Да, пять лет человек живет с постоянным сопровождением, и это стоит, наверное, так же, как в интернате, или даже дороже. Но человек, который жил в интернате, так и остается там жить, а наши ребята социализируются, многие уходят жить индивидуально и нуждаются потом в гораздо меньшей помощи.
Если мы возьмем за основу для расчетов не пять, а десять или 15 лет, то увидим, что сопровождаемое проживание сильно дешевле, чем интернаты».
Алексей Михайлюк также отмечает, что в систему сопровождаемого проживания надо включать не только выпускников интернатов, но и людей, живущих в семьях: «Семьи с совершеннолетними инвалидами с детства будут получать поддержку от социальной службы и не отдадут ребенка в интернат — их дети социализируются, иногда могут работать, родители тоже могут работать, имея социальную поддержку, и это тоже экономически выгодно. Если учесть все эти нюансы, экономика сопровождаемого проживания будет достойной частью государственной системы социального обслуживания».

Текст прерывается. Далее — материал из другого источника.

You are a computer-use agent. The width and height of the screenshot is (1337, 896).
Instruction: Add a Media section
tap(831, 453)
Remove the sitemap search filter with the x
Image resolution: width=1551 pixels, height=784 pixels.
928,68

По его мнению, в выстраивании системы сопровождаемого проживания важно соблюдать несколько правил. Одно из самых важных — избегать чрезмерной концентрации людей с особенностями развития в одном месте: в квартире группового сопровождаемого проживания не может жить более четырех-семи человек, таких квартир не должно быть больше трех рядом. При этом квартиры должны находиться в обычном населенном пункте с необходимой инфраструктурой. Для работы в таких квартирах нужно привлекать сотрудников, предрасположенных к социальной работе,— с учетом эмпатии, стрессоустойчивости, готовности к командной работе. Перед выходом на работу сотрудникам надо пройти профессиональную подготовку, а во время работы быть готовым принимать внешнюю поддержку психологов и коллег, чтобы избежать профессионального выгорания. Также, по словам Алексея Михайлюка, важны открытость и взаимодействие с местным сообществом — без поддержки или хотя бы спокойного отношения окружающих заниматься сопровождаемым проживанием будет сложно.